Hazuda D J, Felock P, Witmer M, Wolfe A, Stillmock K, Grobler J A, Espeseth A, Gabryelski L, Schleif W, Blau C, Miller M D
Department of Antiviral Research, Merck Research Laboratories, West Point, PA 19486, USA.
Science. 2000 Jan 28;287(5453):646-50. doi: 10.1126/science.287.5453.646.

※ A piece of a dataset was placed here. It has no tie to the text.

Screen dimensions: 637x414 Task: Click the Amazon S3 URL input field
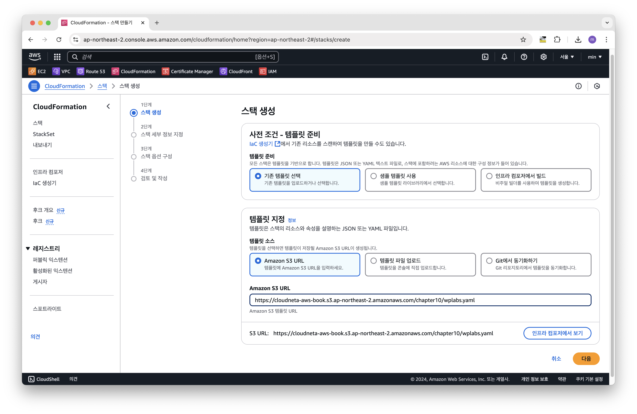tap(420, 300)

Integrase is essential for human immunodeficiency virus-type 1 (HIV-1) replication; however, potent inhibition of the isolated enzyme in biochemical assays has not readily translated into antiviral activity in a manner consistent with inhibition of integration. In this report, we describe diketo acid inhibitors of HIV-1 integrase that manifest antiviral activity as a consequence of their effect on integration. The antiviral activity of these compounds is due exclusively to inhibition of one of the two catalytic functions of integrase, strand transfer.
整合酶对于1型人类免疫缺陷病毒(HIV-1)的复制至关重要;然而,在生化分析中对分离出的该酶的有效抑制尚未以与整合抑制相一致的方式轻易转化为抗病毒活性。在本报告中,我们描述了HIV-1整合酶的二酮酸抑制剂,这些抑制剂因其对整合的影响而表现出抗病毒活性。这些化合物的抗病毒活性完全归因于对整合酶两种催化功能之一——链转移的抑制。